- What you should do
Within the records below, reproduce without change the lines from the line that has "Where should I click to: Click the redo" through the line that has "Task: Focus the 应用名称 input field", and only those.

*** Opening of Exercise materials ***

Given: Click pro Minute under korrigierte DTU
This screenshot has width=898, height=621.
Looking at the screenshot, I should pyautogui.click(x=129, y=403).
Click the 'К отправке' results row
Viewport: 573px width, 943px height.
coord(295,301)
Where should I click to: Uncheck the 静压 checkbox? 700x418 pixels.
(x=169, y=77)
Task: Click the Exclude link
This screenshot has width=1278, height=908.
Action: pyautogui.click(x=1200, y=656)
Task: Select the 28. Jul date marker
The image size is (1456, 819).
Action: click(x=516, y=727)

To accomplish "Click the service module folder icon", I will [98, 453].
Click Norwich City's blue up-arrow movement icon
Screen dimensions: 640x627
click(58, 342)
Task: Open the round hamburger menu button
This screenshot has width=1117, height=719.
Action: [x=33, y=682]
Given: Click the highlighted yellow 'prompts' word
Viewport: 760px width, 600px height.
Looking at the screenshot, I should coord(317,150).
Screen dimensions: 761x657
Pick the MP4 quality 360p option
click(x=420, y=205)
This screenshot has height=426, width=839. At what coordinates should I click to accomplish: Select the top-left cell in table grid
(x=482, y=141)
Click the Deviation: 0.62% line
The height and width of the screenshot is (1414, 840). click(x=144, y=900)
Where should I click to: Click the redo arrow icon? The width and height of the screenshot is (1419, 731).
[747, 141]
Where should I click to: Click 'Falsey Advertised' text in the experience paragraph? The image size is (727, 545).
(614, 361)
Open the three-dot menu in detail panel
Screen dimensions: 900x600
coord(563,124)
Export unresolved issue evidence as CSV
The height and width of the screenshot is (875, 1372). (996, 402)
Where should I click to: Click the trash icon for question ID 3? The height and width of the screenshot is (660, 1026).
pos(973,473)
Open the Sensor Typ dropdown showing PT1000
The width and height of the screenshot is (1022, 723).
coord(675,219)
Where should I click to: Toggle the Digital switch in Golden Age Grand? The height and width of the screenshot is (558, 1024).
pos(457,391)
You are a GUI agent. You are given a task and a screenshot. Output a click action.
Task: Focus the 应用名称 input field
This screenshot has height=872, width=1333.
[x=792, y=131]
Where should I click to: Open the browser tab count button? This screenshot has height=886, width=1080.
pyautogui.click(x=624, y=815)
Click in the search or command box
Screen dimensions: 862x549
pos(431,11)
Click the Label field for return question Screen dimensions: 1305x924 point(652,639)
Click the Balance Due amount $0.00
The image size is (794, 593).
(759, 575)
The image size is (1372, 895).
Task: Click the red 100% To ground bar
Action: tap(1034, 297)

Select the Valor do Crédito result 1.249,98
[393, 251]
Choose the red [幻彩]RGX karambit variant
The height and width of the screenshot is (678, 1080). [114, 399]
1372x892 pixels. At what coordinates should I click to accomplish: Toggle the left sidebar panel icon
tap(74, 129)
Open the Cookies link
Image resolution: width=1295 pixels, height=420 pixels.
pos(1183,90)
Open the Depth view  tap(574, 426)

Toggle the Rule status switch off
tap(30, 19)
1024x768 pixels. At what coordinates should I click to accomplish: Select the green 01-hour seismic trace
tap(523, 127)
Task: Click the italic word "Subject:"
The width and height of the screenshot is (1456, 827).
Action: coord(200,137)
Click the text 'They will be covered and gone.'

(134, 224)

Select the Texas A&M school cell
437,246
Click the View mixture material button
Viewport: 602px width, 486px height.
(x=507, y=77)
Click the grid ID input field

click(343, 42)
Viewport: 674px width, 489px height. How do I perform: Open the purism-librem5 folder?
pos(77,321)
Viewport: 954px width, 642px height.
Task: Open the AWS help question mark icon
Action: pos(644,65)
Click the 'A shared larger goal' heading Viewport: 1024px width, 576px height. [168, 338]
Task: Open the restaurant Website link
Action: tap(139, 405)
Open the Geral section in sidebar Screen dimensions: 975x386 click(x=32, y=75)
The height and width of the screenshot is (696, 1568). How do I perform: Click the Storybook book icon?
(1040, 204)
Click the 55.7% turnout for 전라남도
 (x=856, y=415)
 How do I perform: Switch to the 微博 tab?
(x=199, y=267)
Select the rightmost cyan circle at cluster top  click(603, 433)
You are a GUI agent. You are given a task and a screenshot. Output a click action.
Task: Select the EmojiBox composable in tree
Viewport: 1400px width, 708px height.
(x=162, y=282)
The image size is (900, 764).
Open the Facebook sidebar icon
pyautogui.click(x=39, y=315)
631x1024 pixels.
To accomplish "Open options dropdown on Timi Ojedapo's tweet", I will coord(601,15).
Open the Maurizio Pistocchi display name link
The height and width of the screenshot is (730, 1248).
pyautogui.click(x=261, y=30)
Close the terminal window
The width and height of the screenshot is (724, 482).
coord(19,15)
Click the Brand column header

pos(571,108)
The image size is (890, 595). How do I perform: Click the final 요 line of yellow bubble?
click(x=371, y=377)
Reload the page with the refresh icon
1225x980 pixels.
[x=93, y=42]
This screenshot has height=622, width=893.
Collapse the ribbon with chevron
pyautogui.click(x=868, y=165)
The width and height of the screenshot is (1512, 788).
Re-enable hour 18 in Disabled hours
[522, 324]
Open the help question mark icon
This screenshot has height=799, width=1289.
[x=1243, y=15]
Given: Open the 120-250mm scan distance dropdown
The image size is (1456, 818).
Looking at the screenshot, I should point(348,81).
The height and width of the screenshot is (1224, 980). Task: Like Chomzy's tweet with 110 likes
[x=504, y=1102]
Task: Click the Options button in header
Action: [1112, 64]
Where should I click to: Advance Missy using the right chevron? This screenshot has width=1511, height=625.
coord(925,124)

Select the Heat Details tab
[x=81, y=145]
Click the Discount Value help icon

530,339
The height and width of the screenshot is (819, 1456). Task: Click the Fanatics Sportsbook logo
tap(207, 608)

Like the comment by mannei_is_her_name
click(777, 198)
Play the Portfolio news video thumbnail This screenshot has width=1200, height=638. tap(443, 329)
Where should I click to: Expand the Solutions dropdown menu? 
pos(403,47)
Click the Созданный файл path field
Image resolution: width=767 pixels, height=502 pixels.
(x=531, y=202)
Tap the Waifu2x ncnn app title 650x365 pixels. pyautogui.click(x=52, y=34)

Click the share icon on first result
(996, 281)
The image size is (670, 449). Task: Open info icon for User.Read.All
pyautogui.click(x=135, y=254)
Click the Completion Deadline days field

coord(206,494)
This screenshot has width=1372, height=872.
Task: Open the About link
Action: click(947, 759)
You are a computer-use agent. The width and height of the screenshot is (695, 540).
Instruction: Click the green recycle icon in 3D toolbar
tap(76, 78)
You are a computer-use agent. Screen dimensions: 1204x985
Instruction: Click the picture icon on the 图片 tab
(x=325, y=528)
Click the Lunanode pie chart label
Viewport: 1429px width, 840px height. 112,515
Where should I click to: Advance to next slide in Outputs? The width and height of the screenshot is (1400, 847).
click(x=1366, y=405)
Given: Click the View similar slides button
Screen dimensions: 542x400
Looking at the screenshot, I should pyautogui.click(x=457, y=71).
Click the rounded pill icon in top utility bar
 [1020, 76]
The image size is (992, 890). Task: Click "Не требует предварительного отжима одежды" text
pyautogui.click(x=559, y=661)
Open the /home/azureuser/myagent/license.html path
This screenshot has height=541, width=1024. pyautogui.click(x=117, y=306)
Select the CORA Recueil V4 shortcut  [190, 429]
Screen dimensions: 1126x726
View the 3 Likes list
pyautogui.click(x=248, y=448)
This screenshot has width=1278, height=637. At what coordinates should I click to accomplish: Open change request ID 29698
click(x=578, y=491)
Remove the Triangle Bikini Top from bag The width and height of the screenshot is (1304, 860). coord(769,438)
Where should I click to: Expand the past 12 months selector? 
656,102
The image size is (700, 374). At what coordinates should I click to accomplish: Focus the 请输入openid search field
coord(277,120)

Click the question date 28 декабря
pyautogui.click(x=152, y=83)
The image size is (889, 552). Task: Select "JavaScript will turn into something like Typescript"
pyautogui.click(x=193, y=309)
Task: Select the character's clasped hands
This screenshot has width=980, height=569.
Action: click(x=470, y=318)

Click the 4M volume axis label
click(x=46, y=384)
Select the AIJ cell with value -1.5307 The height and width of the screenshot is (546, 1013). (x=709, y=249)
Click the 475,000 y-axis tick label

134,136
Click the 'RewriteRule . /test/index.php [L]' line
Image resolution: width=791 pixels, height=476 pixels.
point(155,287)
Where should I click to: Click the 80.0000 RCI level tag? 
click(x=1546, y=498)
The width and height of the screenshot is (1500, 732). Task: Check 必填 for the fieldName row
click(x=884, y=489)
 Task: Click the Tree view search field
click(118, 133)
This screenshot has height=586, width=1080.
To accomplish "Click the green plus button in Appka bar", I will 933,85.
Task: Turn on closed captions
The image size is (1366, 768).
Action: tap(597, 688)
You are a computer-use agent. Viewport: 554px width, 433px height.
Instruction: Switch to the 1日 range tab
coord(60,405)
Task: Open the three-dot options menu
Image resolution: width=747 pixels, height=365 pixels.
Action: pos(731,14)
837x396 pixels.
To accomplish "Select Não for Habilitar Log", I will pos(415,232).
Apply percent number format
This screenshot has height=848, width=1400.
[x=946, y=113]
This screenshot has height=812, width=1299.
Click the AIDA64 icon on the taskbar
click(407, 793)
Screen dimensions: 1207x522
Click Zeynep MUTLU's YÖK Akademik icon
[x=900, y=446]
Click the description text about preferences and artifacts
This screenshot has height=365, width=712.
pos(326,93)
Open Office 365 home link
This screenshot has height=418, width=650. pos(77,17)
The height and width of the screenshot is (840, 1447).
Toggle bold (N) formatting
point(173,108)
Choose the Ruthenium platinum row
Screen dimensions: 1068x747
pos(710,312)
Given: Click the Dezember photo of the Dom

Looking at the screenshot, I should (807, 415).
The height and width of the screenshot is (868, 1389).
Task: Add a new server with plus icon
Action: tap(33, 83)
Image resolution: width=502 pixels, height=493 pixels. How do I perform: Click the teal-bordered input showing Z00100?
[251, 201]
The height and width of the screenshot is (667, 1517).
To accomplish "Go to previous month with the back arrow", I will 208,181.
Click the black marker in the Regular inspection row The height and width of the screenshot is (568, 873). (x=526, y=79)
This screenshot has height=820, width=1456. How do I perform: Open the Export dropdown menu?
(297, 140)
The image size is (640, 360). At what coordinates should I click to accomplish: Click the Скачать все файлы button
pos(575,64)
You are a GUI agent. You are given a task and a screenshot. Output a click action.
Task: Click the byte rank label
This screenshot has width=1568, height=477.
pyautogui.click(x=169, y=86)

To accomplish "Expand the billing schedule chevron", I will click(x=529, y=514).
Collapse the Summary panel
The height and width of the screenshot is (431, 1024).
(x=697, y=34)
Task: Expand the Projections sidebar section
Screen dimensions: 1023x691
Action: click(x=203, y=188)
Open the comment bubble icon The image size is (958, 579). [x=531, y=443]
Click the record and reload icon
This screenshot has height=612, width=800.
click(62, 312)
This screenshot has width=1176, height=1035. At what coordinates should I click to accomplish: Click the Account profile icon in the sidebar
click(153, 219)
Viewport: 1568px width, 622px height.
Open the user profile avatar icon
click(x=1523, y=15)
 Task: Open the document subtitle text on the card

*** Close of Exercise materials ***

- Task solution
Where should I click to: Click the redo arrow icon? The width and height of the screenshot is (1419, 731).
[747, 141]
Where should I click to: Click 'Falsey Advertised' text in the experience paragraph? The image size is (727, 545).
(614, 361)
Open the three-dot menu in detail panel
Screen dimensions: 900x600
coord(563,124)
Export unresolved issue evidence as CSV
The height and width of the screenshot is (875, 1372). (996, 402)
Where should I click to: Click the trash icon for question ID 3? The height and width of the screenshot is (660, 1026).
pos(973,473)
Open the Sensor Typ dropdown showing PT1000
The width and height of the screenshot is (1022, 723).
coord(675,219)
Where should I click to: Toggle the Digital switch in Golden Age Grand? The height and width of the screenshot is (558, 1024).
pos(457,391)
You are a GUI agent. You are given a task and a screenshot. Output a click action.
Task: Focus the 应用名称 input field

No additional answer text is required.